Still, American-style free markets are hardly immune from excesses, and
more and more become apparent the longer the economy idles. Telecom
companies spent tens of billions of dollars to lay tens of millions of
miles of fiber-optic cables, an estimated 2.6% of which is now being used.

Blue-chip American Express Co. ended up writing off more than $1 billion in
junk-bond investments that were considered relatively low risks until the
economy went sour. "Subprime" lender Providian Financial Corp. sent its
earnings and stock price soaring in the late 1990s by tapping the once
largely ignored pool of consumers with checkered borrowing records.
Providian insisted that it used sophisticated models to limit its risks.
Nonetheless, it ended up announcing a surprising 71% drop in third-quarter
earnings last month, and its stock fell by more than half.

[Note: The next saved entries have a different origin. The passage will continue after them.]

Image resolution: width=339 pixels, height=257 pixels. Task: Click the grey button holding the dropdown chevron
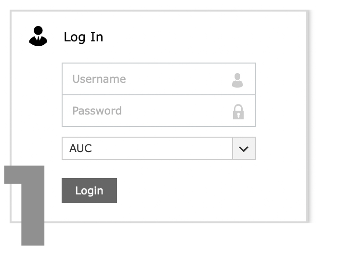244,148
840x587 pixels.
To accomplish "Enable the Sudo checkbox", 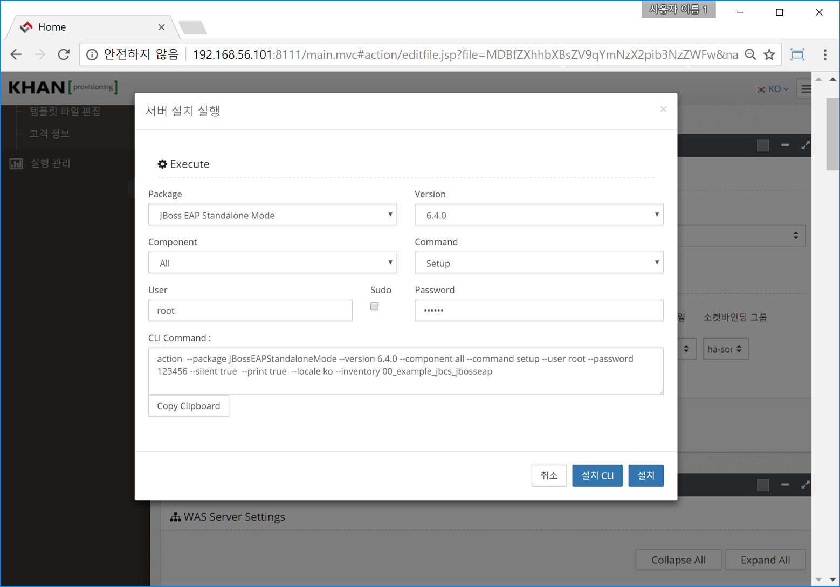I will click(374, 307).
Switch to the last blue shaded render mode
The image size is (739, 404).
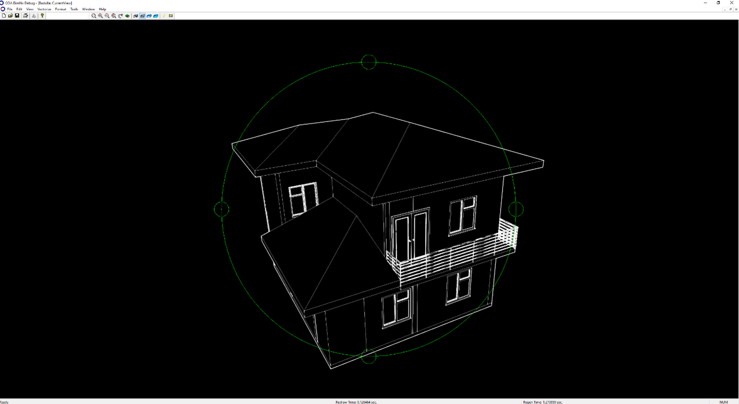point(156,16)
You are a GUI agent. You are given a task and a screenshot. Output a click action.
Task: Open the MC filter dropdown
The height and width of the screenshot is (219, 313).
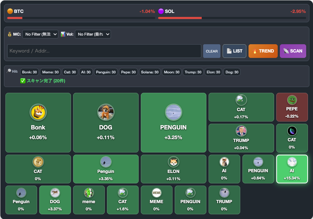pyautogui.click(x=40, y=34)
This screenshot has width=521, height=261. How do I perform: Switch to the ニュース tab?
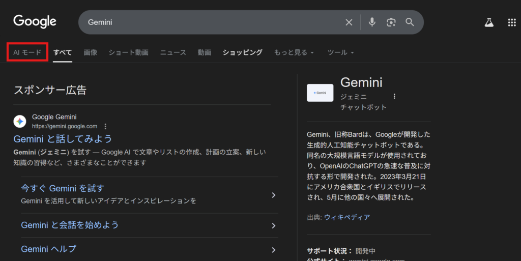tap(173, 52)
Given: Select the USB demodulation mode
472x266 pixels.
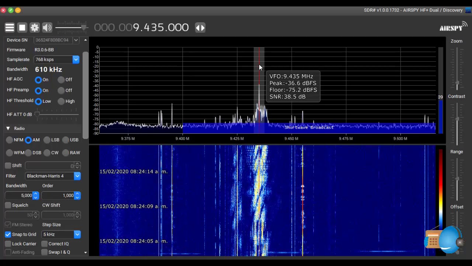Looking at the screenshot, I should [x=66, y=140].
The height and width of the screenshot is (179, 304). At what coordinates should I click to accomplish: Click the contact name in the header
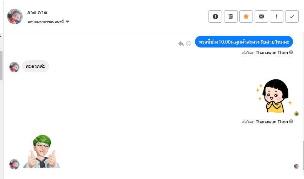pos(37,12)
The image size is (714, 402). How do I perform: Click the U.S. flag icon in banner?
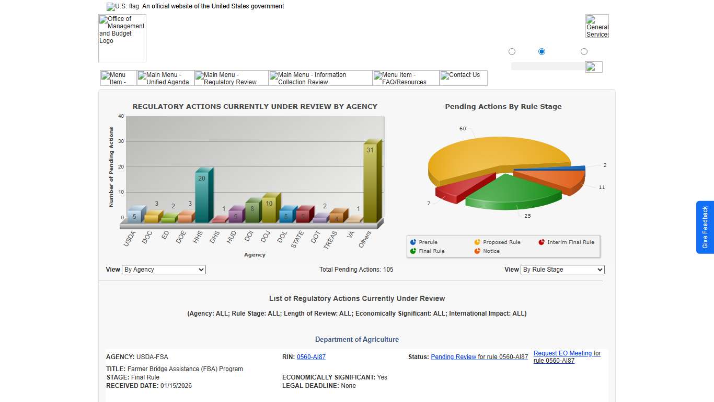[111, 6]
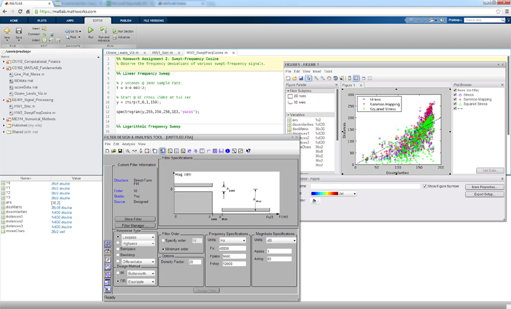Click the blue info icon in the filter toolbar

coord(227,151)
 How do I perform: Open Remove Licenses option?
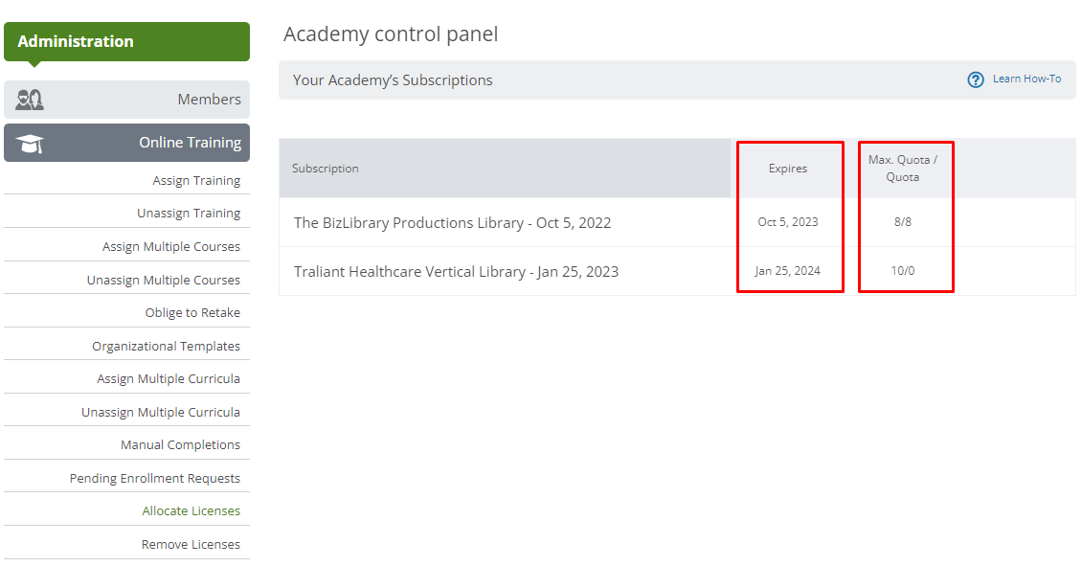point(191,545)
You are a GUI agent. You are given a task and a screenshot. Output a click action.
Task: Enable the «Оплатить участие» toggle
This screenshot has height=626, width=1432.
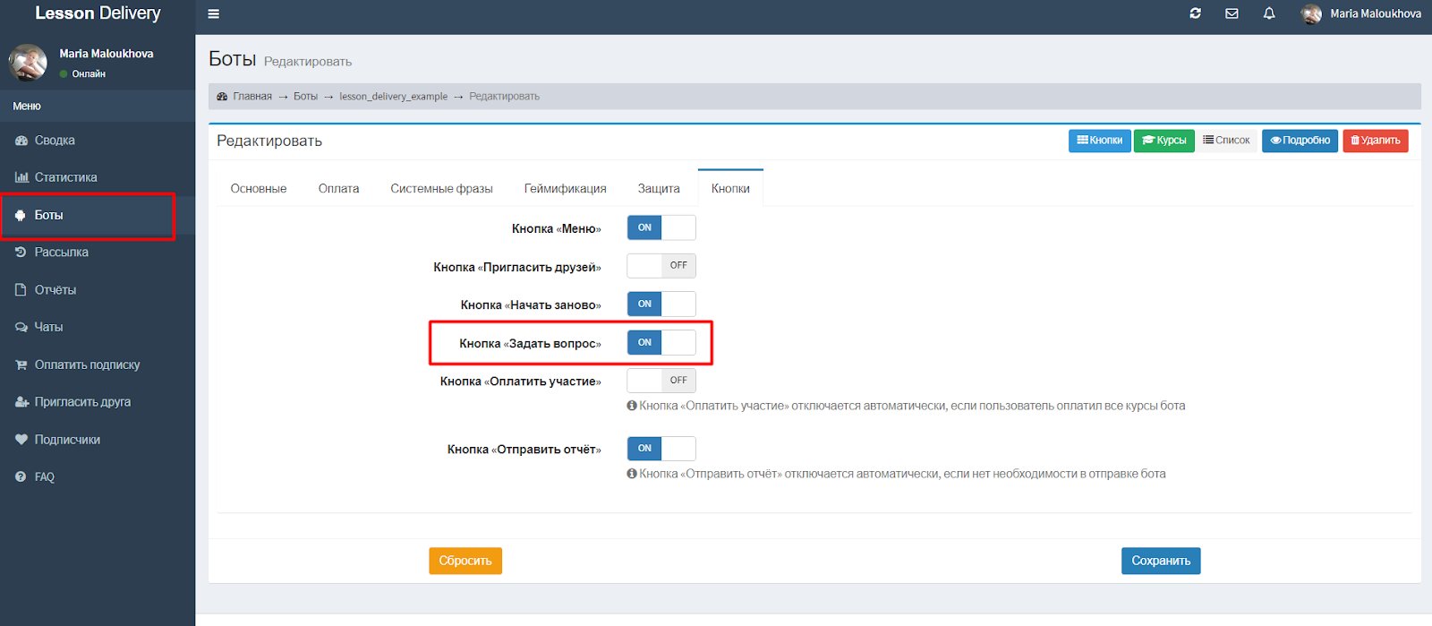click(661, 381)
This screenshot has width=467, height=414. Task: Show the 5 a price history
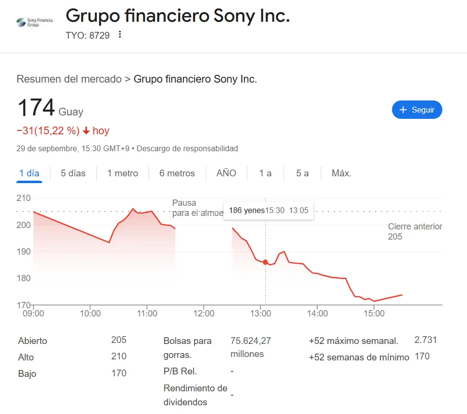(x=301, y=173)
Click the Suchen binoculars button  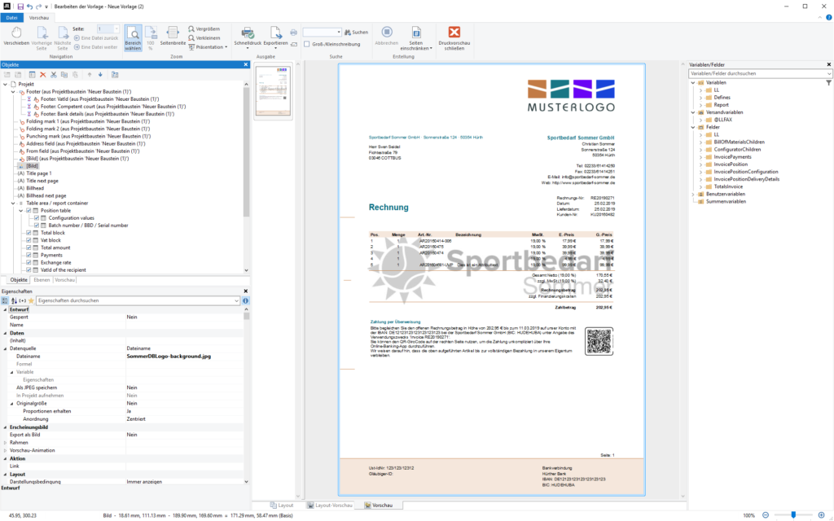tap(354, 32)
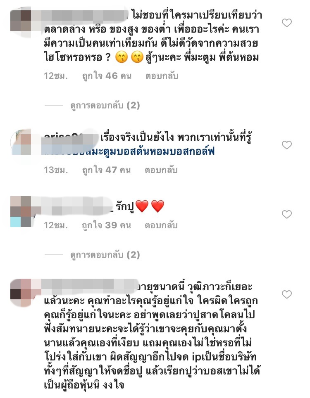Screen dimensions: 310x398
Task: Reply to the รักปู comment with 39 likes
Action: (161, 225)
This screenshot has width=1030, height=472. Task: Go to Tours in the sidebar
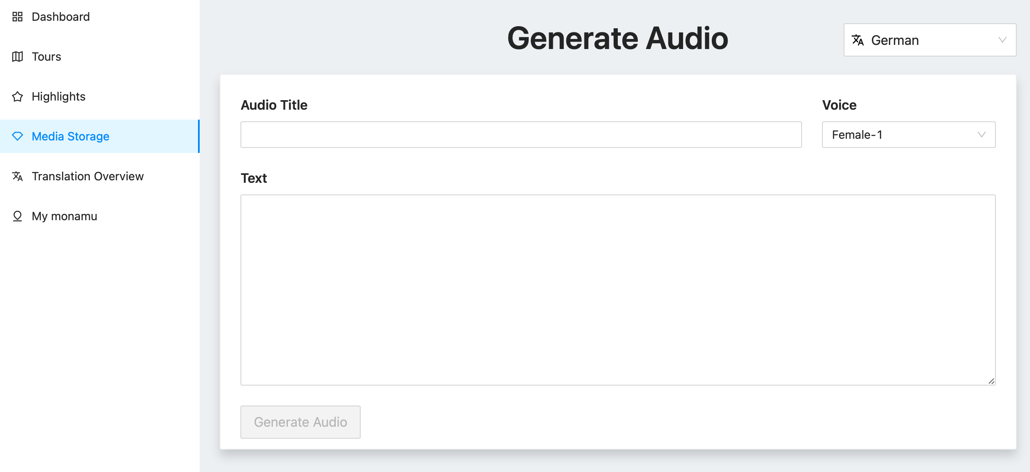point(47,57)
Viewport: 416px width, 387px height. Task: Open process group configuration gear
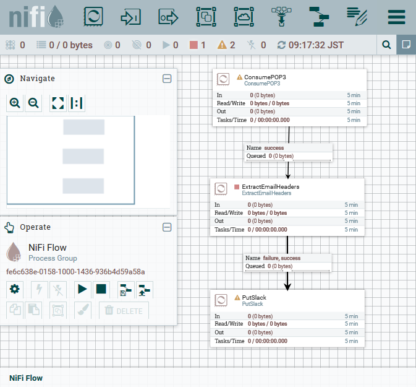click(x=15, y=289)
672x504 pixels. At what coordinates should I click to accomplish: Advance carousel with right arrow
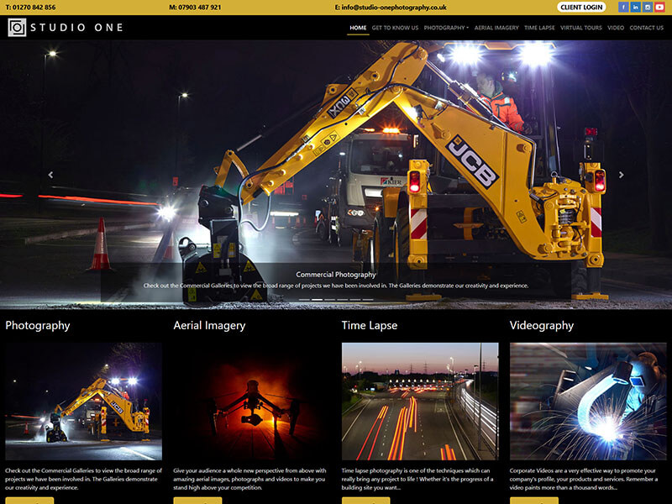(x=622, y=175)
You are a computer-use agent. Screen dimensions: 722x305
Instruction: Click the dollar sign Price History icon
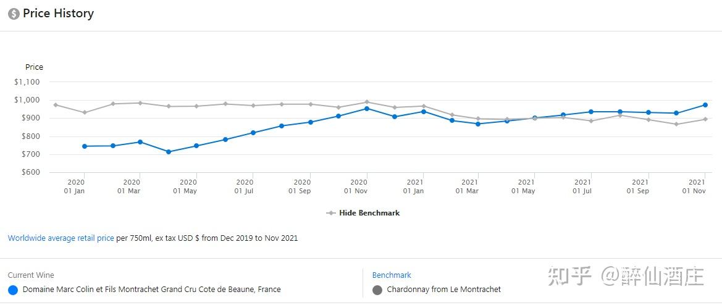pyautogui.click(x=14, y=14)
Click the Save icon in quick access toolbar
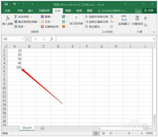The image size is (158, 137). coord(6,4)
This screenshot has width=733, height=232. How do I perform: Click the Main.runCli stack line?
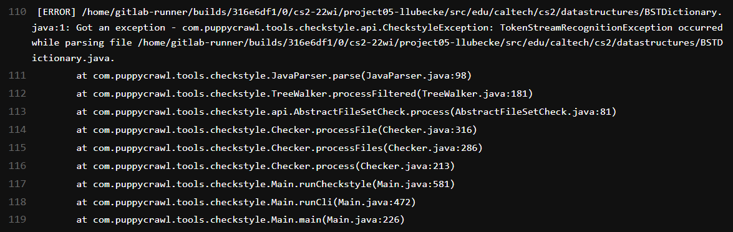246,202
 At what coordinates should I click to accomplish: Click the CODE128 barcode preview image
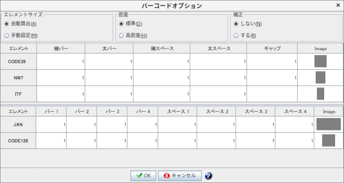pyautogui.click(x=329, y=140)
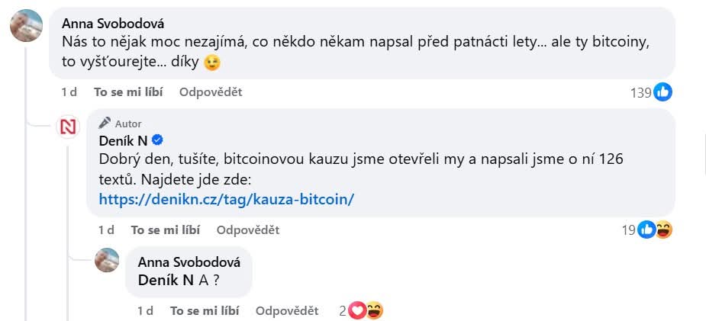Like Anna Svobodová's top comment with "To se mi líbí"

point(128,92)
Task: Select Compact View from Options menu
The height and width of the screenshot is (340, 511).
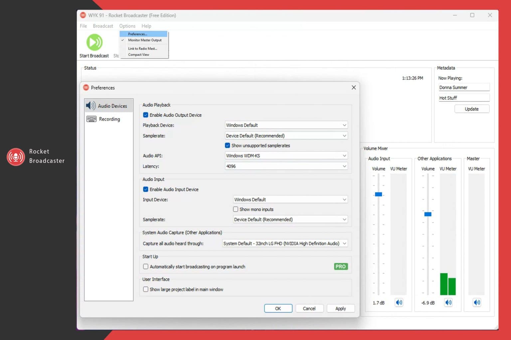Action: 138,54
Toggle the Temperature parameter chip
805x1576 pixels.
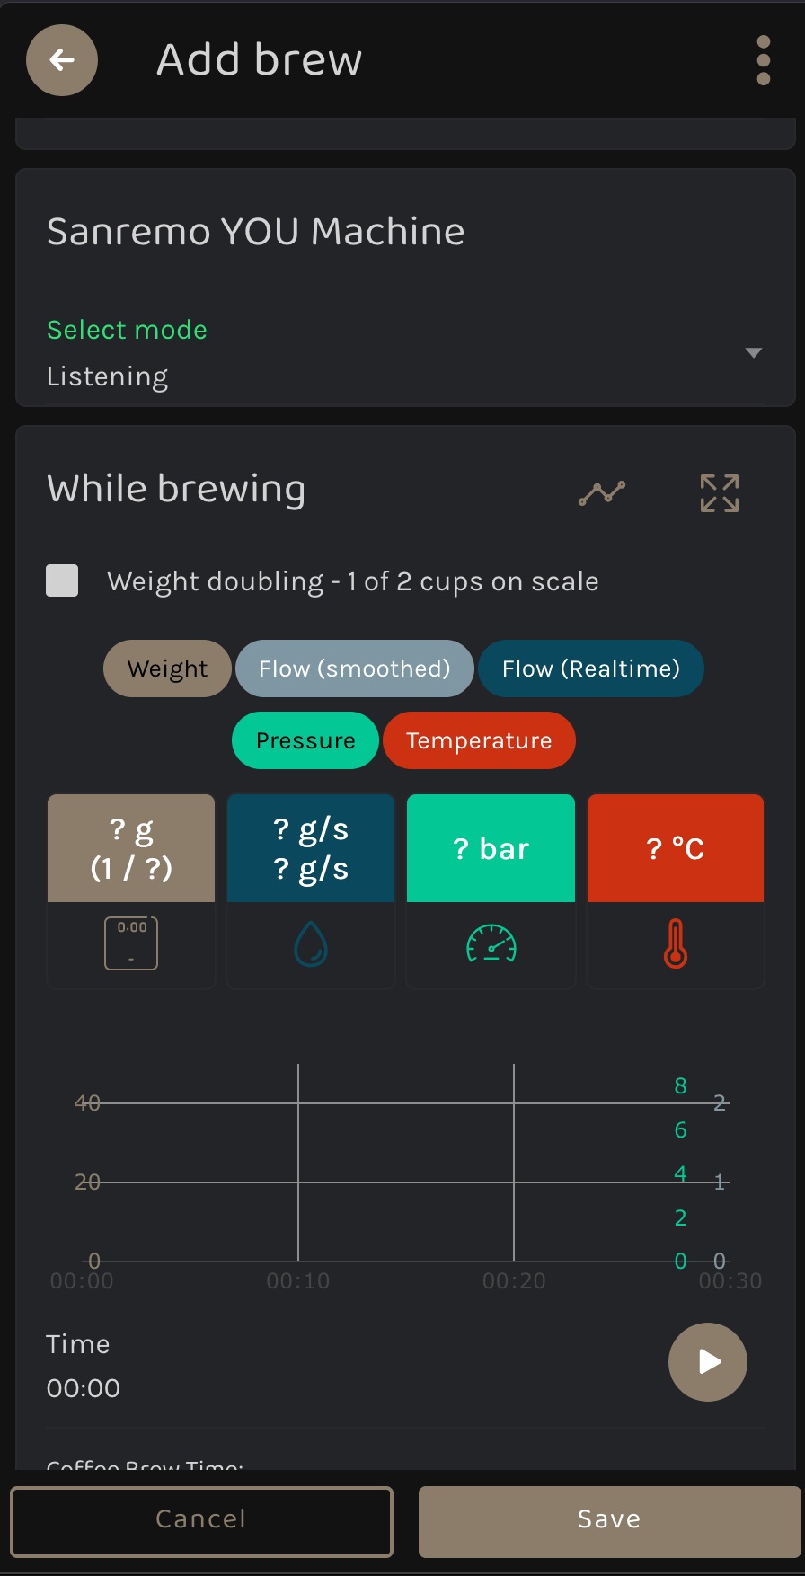479,740
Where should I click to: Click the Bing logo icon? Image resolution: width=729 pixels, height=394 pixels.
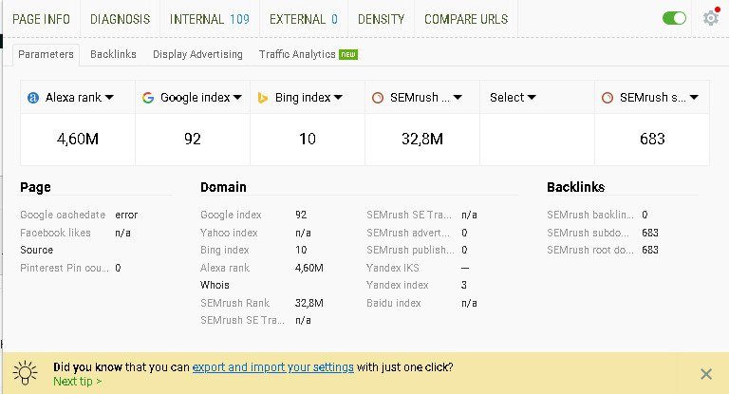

More surprises are almost certainly in store. Many analysts argue that the
U.S. stock market -- even at more than 25% below its peak -- remains a
bubble waiting to deflate further. The Standard & Poor's 500-stock index
still is trading at a price-to-earnings ratio of between 21 and 28 times
earnings, depending on the measurement, and would need to fall at least 30%
to reach its historic average P/E ratio of 15, according to the Leuthold
Group, a Minneapolis-based investment research firm.

Fragile Safety Net

Even workers supposedly protected by union contracts have a fragile safety
net. In the wake of the terrorist attacks, major airlines, such as AMR
Corp's American Airlines and Delta Air Lines invoked force majeure clauses
in their labor contracts, allowing them to skirt many negotiated
protections and dump workers without advance notice. Partly as a result,
the Conference Board's index of consumer confidence plunged to 85.5 in
October from 114 in August, one of the swiftest declines on record.

While Japan's unique circumstances may account for some of its problems,
they also may demonstrate a broader and more disturbing point: that policy
may at times be relatively powerless to contain the destructive forces of a
bursting bubble.

As companies are saddled with excess capacity, they have little incentive
to borrow to expand, no matter how low interest rates fall. Even after the
sharp drop in capital spending over the past year, the percentage of
industrial capacity in use in the U.S. in September was just 75.5% -- the
lowest level since 1983 and hardly an inducement for companies to build new
factories.

Layoff-spooked consumers also may be unwilling to spend tax rebates enacted
to encourage shopping. A recent University of Michigan survey concluded
that just over one in five households have spent the rebate checks mailed
out this summer, with the rest tucking the money into savings or using it
to pay debt.

At the extreme, the supply overhang from a collapsing bubble can touch off
a dangerous cycle of deflation, or falling prices. In a deflationary
environment, consumers curb spending, waiting for goods to become still
cheaper in the future. Borrowers get crushed by debt burdens as their loans
become more expensive in relative terms. Companies, forced to keep cutting
prices, cut back on workers and purchases of supplies, spreading pain
throughout the economy.

In Japan, deflation got under way in earnest in 1998 after the collapse of
a major bank and securities company. In both 1998 and 1999 wholesale prices
fell 1.5%, and after a flat year in 2000, they are falling again in 2001.
The U.S. isn't there yet. But commodity prices have fallen sharply since
1998, while U.S. consumer prices, by some measures, appear to be slipping.
The Commerce Department reported last week that its favored measure of
inflation -- the price index for gross domestic purchases, or prices paid
by U.S. residents -- fell by 0.3% in the third quarter, a sharp reversal
from the 1.3% increase in the second quarter and the first quarterly
decline in nearly 40 years. (Analysts say the number was artificially
depressed by one-time factors relating to Sept. 11 -- insurance benefit
payouts that, for measurement purposes, lower insurance prices.)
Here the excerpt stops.